Corporate Compliance

FL suit alleges Tenet took $1 billion in improper reimbursement

Compliance Monitor, March 9, 2005

The state of Florida on March 2 filed a lawsuit against Tenet Healthcare Corp. charging the nation's second-largest for-profit hospital operator with racketeering while alleging a scheme that brought in $1 billion in improper Medicare payments, Reuters reported.

According to the lawsuit, filed in the Miami-based U.S. District Court for the Southern District of Florida, Tenet ran a billing scheme that not only benefitted its operations, but also prevented public hospitals from obtaining millions of Medicare dollars.

Tenet billing practices have been under government scrutiny since 2002, Reuters reported, a fact that a company spokesperson says influenced the suit. "This appears to be a lawsuit motivated by a number of our Florida competitors and critics," Tenet spokesperson Steven Campanini said. "It is specious and unwarranted. We will vigorously defend ourselves against these charges."

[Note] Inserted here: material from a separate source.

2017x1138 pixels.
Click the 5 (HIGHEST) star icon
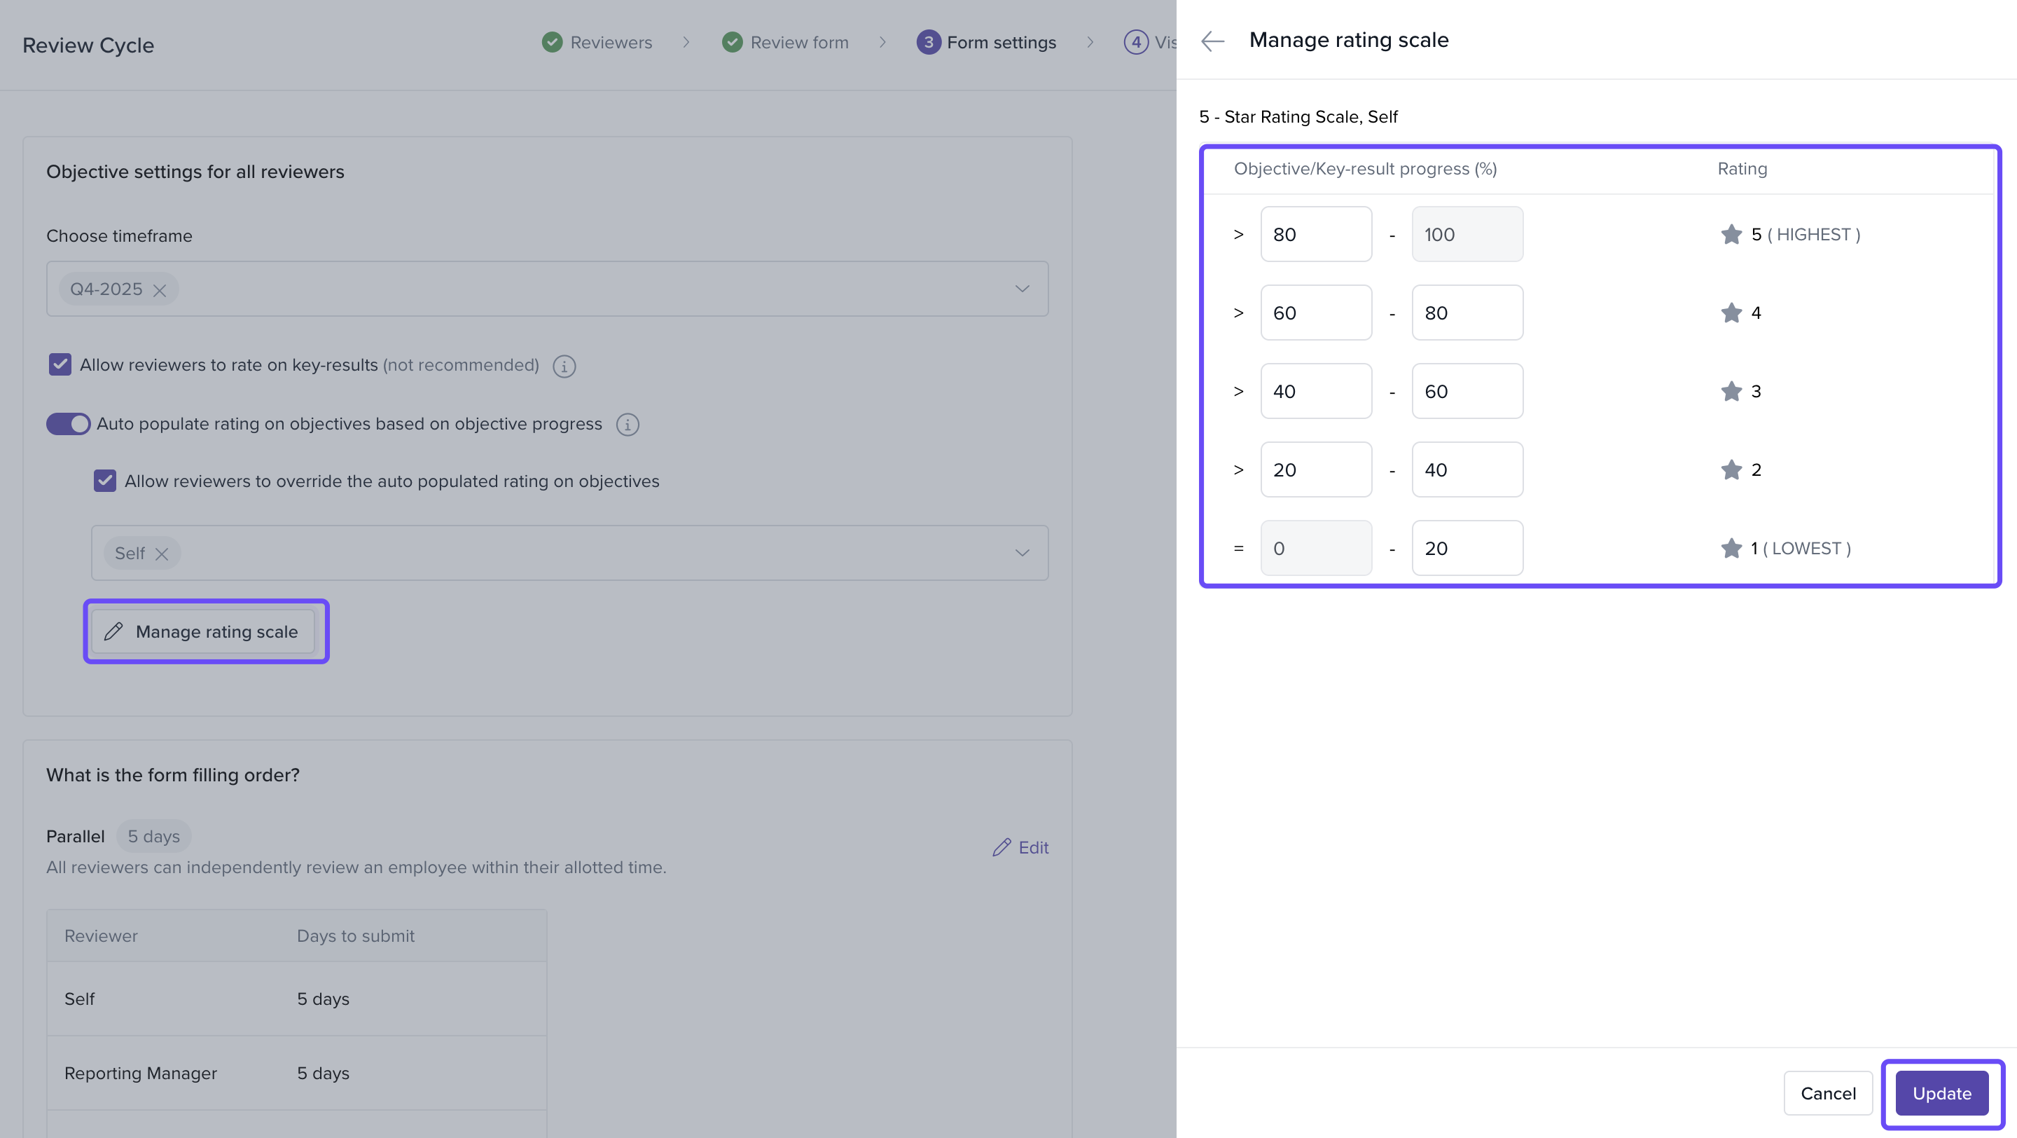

The suit claims that Tenet inflated its bills to the extent that it raised the threshold at which hospitals could make claims from Medicare's Outlier Pool. This process kept other facilities from getting their just reimbursement, the state alleges.

"The evidence will show that Tenet gamed the system to enhance its profit margin at the expense of public hospitals," Florida Attorney General Charlie Crist said in a statement. Thirteen Florida hospitals joined the state in filing this suit. The plaintiffs will be seeking damages in the millions of dollars, Crist said, which could be tripled under racketeering statutes, Reuters reported.